Once the line containing "You are a computer-use" is found in the material below, it and every line after it should be transcribed exactly, with pictures left out and nothing added.
___ MATERIAL SHOWN
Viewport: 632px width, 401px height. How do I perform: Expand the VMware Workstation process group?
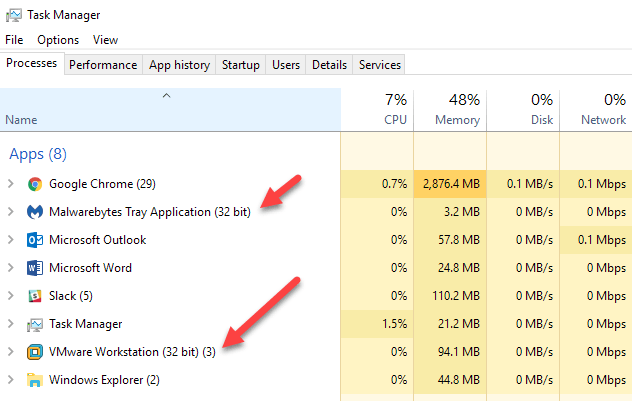point(10,352)
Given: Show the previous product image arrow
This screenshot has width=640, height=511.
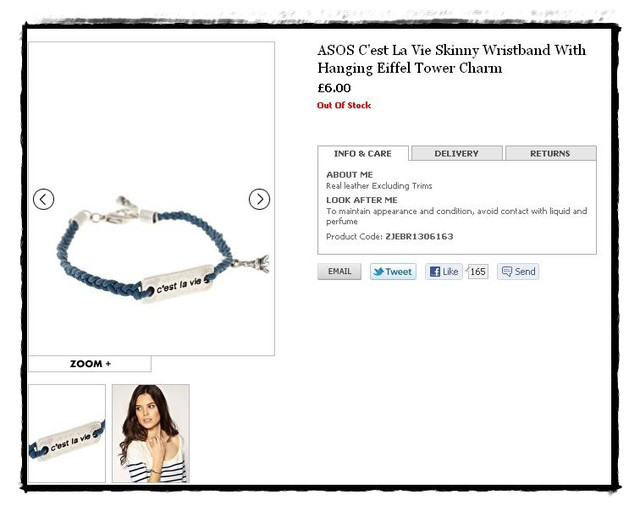Looking at the screenshot, I should [43, 200].
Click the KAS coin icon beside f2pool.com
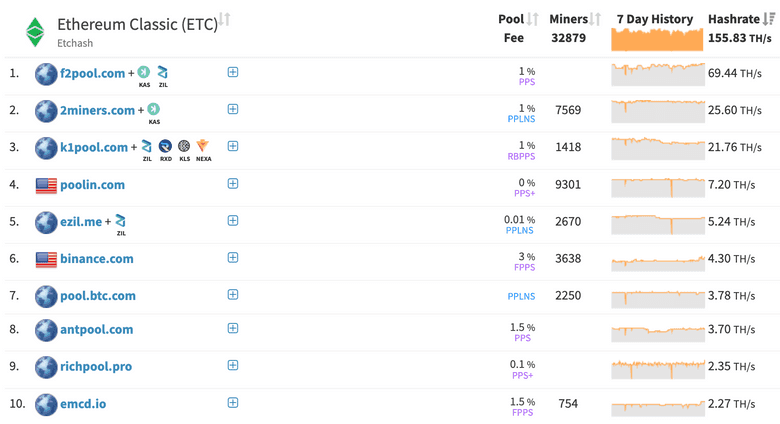The width and height of the screenshot is (780, 424). [x=144, y=72]
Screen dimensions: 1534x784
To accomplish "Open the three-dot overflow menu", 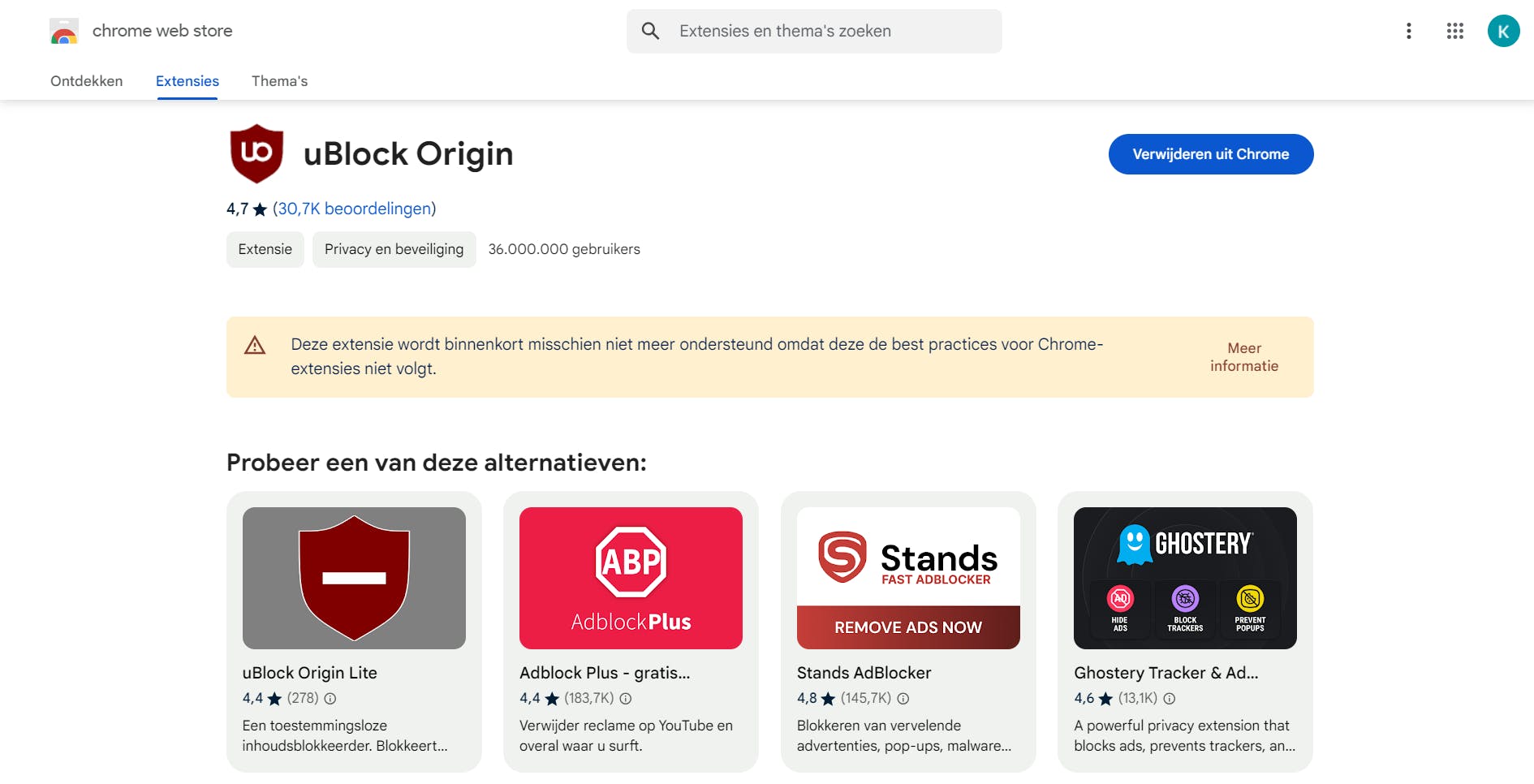I will coord(1408,31).
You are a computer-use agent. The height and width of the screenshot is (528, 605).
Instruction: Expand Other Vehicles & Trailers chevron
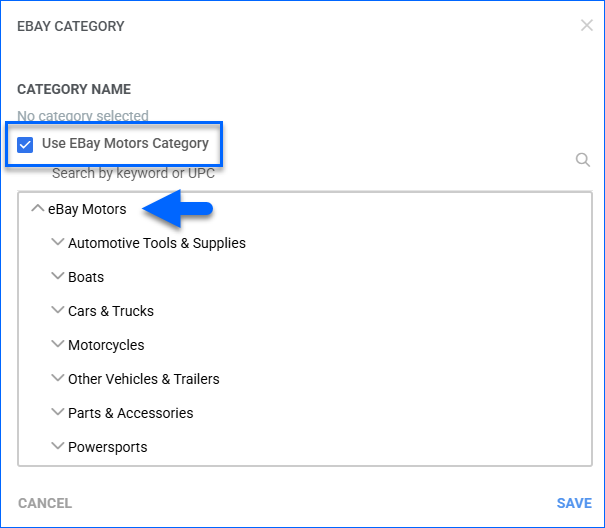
______
§ TASK RESULT:
You are a computer-use agent. The height and width of the screenshot is (528, 605).
Instruction: Expand Other Vehicles & Trailers chevron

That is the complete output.